Wednesday, May 25, 2016

From Baby to Boy With A Bang

I was doing dishes while Mr napped.  Suddenly I heard Him singing.  I smiled.  He does that all the time, just wakes up and entertains Himself with His own personalized soundtrack for awhile before calling me to get Him up.  But then I stopped smiling and got a dumb confused look on instead.  Because why did He sound so close?  And getting closer?
I stepped out into the living room, and there He was.

C: "Mister! How did you get out of your crib? You're supposed to be napping!" 

Mr: "Well now, Mommy. I counted, a 10. 9-8-7-6-5-4-3-2-1, and count a 1-2-3. And that's a long TIME, a long of SECONDS, and is ENOUGH napping, and well, Mommy. I just a busy guy. Got some trucks here."

And just like that he went off to make a train out of trucks.  
I knew it was the end of an era, but I didn't realize how serious it was.  
Because that night, I put Him in bed like always, and like always He pulled the blankets up to His chin, rolled over onto His side, and went to sleep.  Maybe it was a one time thing.

→ **Supplied data**:
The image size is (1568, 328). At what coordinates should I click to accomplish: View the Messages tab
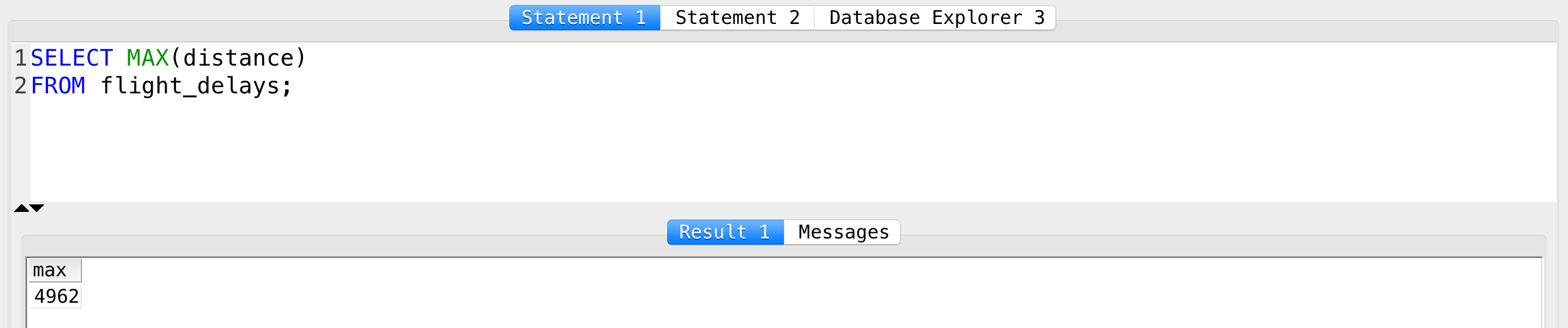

→ **Exercise brief**: Continue the blog post about the little boy who climbed out of his crib during a nap, picking up right after its final sentence, "Maybe it was a one time thing."

→ **Right answer**:
But later, the peace of the morning was shattered, sort of literally, by the sound of a huge crash, something glass smashing, and then, after the briefest vacuum of silence (all parents know the terror of this moment), the hysterical screaming of my son.  
Peanuts you can believe I was on my feet and across the house before my brain had even fully registered those sounds.  
There are moments (many while driving in DC traffic) in which I have to believe in guardian angels, because nothing else can explain the miraculous escape from injury.  This was totally one of those times.  
Little Mister rose from the midst of epic wreckage like a giant at the end of a good smiting.  There were broken shards of green, a storm of pennies and quarters, and scattered random keys and little things.  Oh.  And an iPad.  
Mister had awakened first, let Himself out of bed, and wandered out of His room to spy an iPad sitting on the high shelf over our entry table.  It was up there, of course, to be out of sight, out of mind, out of reach.
He pushed a big chair over to the table, climbed up, and must have stood on His very tip-toes on that narrow table to reeeeaaaaaach for His prize.  Something went wrong there, because the iPad, the shelf, the Boy, and the big ceramic dish full of change all took a big leap into the arms of gravity and hit the linoleum by the front door.  Pennies for miles.  Pennies for days.  Pennies in places we didn't know we could find pennies.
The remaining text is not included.